The 737 MAX flew in North America, Europe, and wealthy Asian countries for two years.
No accidents, no close calls, and no incident reports related to the alleged cause of the two fatal crashes in Third World countries with Muslim pilots.
48 hours after the most recent “Bombshell” internal document was leaked, we learn that a Simulator “crash” was caused by a Simulator malfunction, not by actual 737 MAX data.
Bottom Line - Tort lawyers looking for a huge pay day. European bureaucrats looking for a hugely successful USA company to destroy. And Third World Muslim countries looking for an opportunity to shriek “Racism!”
The 737 MAX ordeal along with the other revelations concerning shoddy manufacturing, assembly has certainly changed my perception of Boeing products.
Kicks the ‘If it ain’t Boeing I ain’t going’ right’ in the butt.
(The 757 still my favorite ride)
Kevin, you mean “Home Alone” Kevin?
The accountant bean counters and MBAs are the ones at fault.
Good post.
That was my first thought.
Based on my many years in the technology business I agree with your sense as to who is most likely at fault. MBAs and bean counters have ruined many a good company. They are myopic in the sense that they can only understand that which can be measured while often it is managing that which cannot be measured that is more critical.

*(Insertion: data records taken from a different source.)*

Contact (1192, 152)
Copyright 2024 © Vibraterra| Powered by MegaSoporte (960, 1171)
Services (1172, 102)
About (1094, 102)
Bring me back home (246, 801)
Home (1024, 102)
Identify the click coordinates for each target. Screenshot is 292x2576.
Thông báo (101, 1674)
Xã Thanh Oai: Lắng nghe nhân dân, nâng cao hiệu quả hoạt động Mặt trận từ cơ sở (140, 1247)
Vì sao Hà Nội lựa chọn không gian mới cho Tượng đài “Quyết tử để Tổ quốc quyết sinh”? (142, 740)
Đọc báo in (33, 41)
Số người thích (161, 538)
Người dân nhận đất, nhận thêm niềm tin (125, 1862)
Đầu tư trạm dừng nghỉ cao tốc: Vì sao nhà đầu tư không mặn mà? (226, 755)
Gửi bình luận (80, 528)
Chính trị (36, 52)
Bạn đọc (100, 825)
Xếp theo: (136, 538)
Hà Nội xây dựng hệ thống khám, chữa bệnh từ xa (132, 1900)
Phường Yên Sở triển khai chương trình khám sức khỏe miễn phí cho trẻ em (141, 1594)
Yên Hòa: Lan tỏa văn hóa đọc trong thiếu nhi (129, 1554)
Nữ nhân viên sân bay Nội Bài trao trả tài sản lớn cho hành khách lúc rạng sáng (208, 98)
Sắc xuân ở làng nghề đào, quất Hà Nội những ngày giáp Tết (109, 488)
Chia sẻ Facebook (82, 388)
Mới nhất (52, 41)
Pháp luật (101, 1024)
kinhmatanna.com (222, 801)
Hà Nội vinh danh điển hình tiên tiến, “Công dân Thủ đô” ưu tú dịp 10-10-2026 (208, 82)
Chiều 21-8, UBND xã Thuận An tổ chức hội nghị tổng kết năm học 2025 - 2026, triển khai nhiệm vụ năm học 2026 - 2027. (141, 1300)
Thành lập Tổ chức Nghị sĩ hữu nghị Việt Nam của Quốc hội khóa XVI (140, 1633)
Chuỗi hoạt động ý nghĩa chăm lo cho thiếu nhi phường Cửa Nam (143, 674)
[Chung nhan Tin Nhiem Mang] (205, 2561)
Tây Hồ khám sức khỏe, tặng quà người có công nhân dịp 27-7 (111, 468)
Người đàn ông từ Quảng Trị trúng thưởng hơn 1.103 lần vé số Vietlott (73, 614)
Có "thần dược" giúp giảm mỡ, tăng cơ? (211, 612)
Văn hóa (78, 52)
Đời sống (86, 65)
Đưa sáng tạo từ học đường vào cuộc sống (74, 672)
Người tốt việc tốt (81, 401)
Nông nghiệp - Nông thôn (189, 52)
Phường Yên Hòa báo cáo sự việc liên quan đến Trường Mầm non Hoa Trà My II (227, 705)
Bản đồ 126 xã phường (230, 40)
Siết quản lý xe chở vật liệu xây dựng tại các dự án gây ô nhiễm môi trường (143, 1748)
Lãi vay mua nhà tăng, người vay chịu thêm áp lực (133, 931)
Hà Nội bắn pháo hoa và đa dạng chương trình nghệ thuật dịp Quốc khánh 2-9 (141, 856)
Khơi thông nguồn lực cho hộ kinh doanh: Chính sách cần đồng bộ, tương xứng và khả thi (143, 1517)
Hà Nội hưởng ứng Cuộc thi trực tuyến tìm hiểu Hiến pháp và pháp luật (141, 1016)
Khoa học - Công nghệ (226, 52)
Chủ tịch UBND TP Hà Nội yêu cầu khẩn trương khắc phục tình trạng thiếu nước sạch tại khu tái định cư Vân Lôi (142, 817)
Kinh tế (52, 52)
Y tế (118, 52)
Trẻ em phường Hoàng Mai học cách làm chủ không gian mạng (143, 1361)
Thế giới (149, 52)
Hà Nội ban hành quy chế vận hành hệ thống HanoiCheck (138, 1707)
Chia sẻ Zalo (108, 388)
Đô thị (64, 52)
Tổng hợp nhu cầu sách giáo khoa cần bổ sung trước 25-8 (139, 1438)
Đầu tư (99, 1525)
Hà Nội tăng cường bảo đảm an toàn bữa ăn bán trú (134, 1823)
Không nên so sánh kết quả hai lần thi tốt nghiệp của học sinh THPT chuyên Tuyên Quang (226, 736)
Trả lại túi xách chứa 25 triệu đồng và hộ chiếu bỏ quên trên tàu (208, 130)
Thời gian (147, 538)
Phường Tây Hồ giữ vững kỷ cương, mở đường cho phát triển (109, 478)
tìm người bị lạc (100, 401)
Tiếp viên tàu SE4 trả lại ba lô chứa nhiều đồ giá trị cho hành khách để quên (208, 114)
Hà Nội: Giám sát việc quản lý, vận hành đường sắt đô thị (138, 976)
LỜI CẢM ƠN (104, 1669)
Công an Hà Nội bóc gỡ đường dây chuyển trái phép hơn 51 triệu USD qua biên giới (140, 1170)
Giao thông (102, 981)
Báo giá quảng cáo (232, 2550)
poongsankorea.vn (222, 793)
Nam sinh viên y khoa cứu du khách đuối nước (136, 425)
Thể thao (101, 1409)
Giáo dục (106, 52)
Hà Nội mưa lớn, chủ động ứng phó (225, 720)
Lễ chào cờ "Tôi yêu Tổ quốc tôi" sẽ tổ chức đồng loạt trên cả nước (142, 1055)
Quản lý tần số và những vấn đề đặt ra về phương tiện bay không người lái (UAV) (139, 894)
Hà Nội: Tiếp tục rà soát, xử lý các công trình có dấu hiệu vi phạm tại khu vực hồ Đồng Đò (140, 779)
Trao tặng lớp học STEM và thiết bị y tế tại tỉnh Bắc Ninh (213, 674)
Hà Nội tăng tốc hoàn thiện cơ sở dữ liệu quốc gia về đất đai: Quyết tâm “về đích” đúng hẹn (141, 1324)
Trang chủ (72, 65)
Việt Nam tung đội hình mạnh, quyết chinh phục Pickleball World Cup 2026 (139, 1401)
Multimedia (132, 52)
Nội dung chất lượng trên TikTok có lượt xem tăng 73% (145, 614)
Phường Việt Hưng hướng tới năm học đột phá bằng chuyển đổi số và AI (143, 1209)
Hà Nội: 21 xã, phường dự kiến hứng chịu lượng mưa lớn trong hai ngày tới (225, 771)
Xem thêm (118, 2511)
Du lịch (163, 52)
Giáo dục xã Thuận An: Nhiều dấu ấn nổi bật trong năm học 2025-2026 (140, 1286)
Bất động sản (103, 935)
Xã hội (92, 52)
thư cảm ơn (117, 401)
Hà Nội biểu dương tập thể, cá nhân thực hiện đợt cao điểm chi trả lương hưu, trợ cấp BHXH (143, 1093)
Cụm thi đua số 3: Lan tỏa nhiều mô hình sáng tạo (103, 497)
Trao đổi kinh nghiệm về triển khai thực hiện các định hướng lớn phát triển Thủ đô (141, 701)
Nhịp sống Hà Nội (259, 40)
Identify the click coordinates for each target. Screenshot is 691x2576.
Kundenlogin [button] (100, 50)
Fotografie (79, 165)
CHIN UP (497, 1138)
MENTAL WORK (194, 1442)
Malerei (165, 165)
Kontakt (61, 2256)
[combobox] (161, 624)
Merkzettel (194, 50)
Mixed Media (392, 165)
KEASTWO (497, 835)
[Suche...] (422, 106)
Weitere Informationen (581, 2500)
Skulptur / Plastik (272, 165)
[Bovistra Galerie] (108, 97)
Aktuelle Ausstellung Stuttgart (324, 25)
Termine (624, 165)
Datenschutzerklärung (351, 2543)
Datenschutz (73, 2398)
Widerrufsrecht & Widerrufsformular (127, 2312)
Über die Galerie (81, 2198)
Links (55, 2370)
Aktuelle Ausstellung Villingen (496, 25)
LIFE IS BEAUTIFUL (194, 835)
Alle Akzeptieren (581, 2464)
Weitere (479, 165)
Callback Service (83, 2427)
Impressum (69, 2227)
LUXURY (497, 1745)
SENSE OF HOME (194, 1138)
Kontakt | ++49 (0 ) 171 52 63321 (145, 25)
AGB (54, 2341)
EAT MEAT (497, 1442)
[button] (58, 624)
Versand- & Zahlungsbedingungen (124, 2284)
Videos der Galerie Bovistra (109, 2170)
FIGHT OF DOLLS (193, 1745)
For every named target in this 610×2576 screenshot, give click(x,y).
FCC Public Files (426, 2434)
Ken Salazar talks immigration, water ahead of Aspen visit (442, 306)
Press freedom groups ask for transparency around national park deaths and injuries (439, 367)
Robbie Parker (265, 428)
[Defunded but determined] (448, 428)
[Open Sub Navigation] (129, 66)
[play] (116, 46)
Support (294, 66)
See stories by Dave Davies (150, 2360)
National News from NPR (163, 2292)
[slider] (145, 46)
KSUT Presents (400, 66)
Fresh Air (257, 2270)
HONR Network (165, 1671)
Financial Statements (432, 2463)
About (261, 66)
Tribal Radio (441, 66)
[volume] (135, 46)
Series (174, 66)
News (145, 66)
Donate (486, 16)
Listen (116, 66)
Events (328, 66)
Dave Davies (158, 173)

I would have to assume that they investigated and found evidence of something like an E-Mail saying: “It’s not our problem if the pilots don’t know how to recover from a runaway stabilizer”, after the first or second accident. Or perhaps something like: “Pilots are trained to deal with runway stabilizers, so no reason to go through hoops to prevent that situation with extra redundancy”, before the first accident.
The above is just pure speculation, but typically the big hauncho sets the tone for the organization and the people who knew better, the ones reading the incident reports when the pilots did recover, were scared to elevate the problem and take action.
I’m just surprised it took this long to start holding people accountable.
agreed
Unless he was involved in the decision to have it typed as another 737, he’s a scapegoat.
Yeah, not a big confidence booster, that's for sure. Boeing is basically admitting that they screwed up.